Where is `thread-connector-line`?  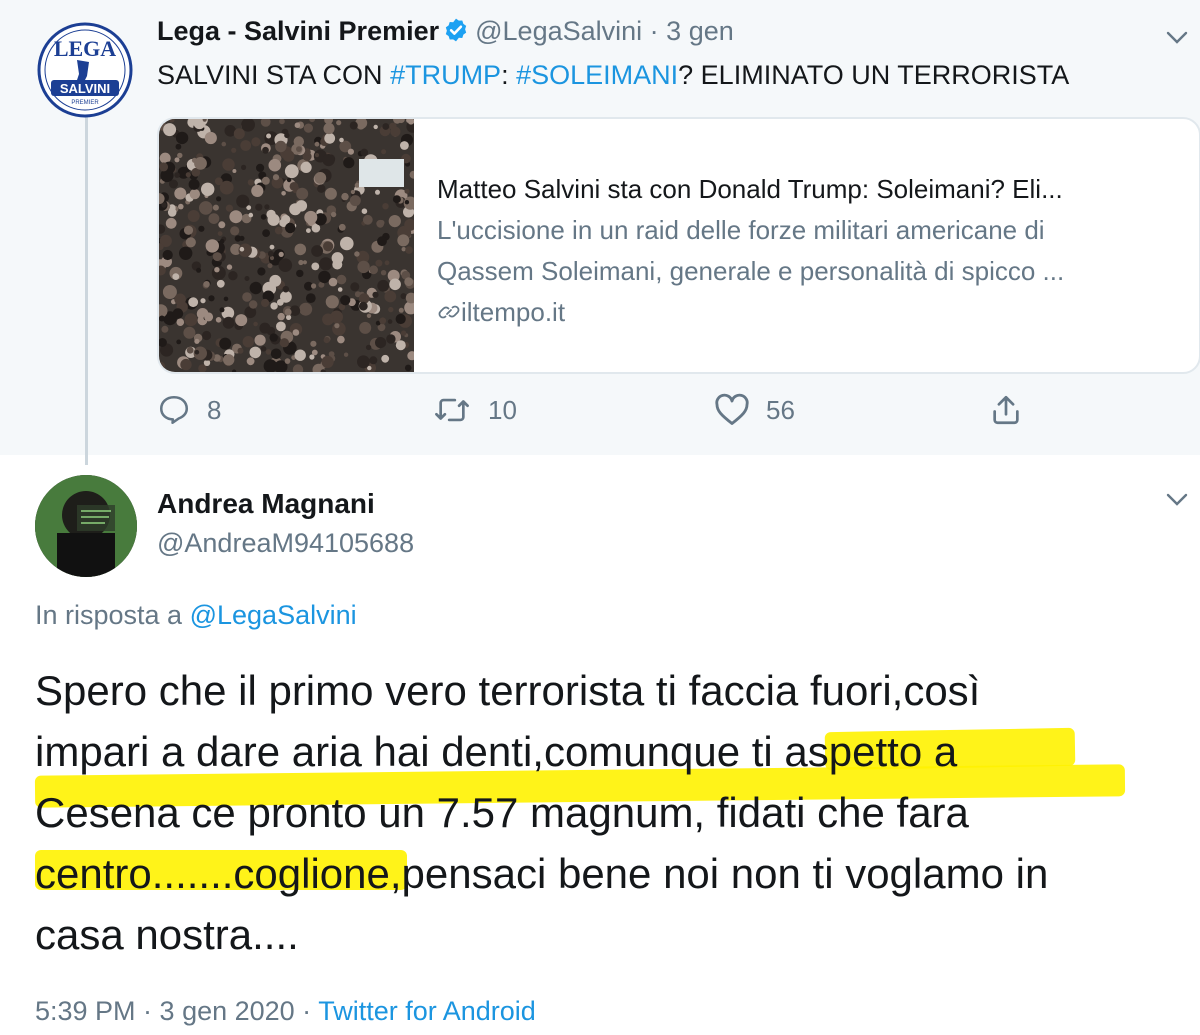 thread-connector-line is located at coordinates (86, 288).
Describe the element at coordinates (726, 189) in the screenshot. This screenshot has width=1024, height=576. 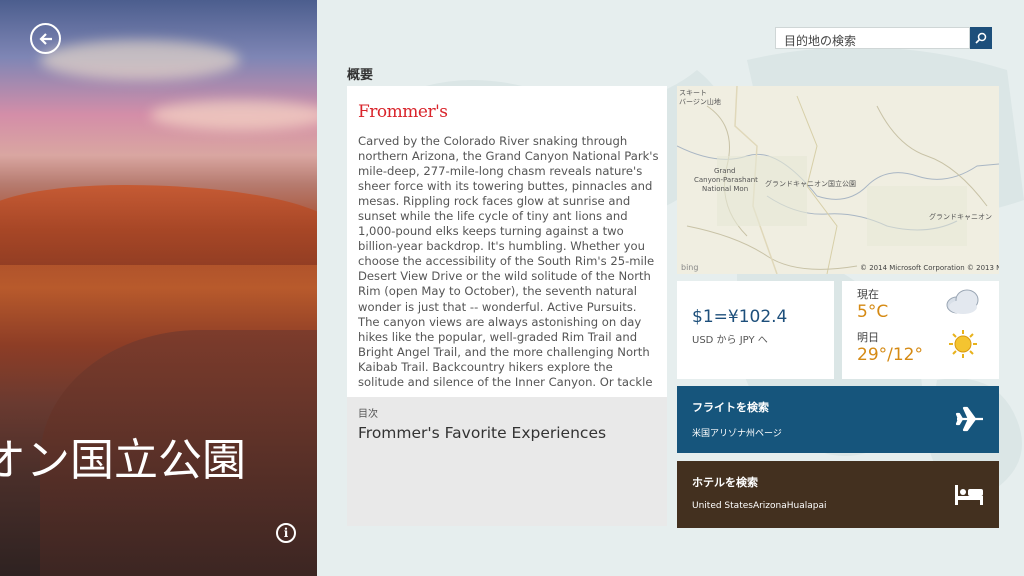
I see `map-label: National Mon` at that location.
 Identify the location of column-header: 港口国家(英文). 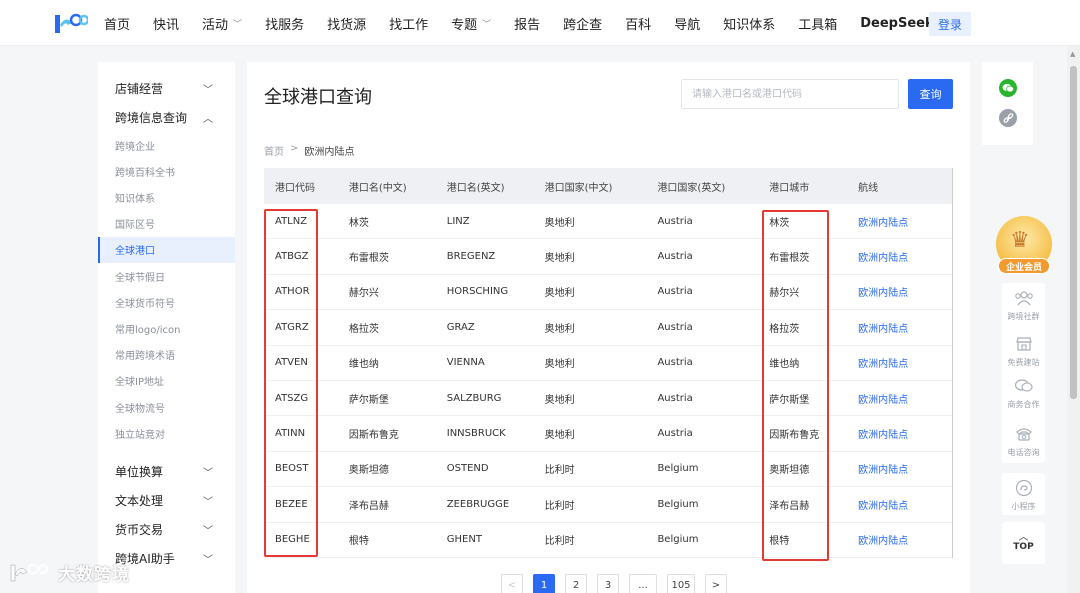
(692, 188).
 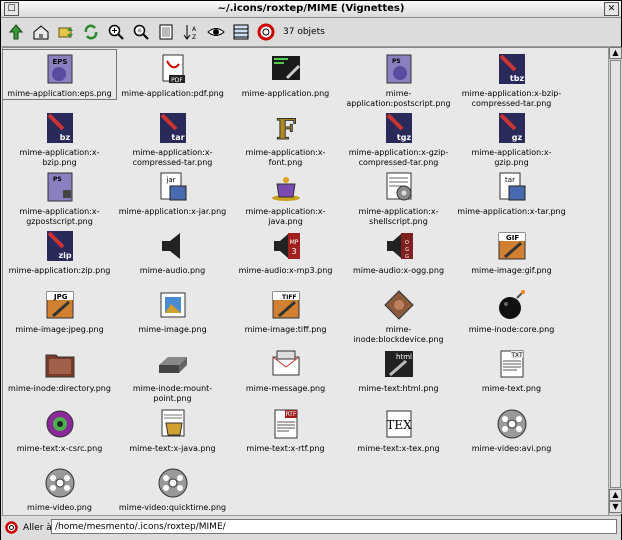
==================================================
WORK REQUEST
Transcribe the listing word for word, starting at the line that contains "Describe the element" and continuing through the end of the listing. Leave the pictures out of your answer.

RESULT OF THE TASK
Describe the element at coordinates (726, 189) in the screenshot. This screenshot has width=1024, height=576. 
I see `map-label: National Mon` at that location.
 Identify the location of column-header: 港口国家(英文). 
(692, 188).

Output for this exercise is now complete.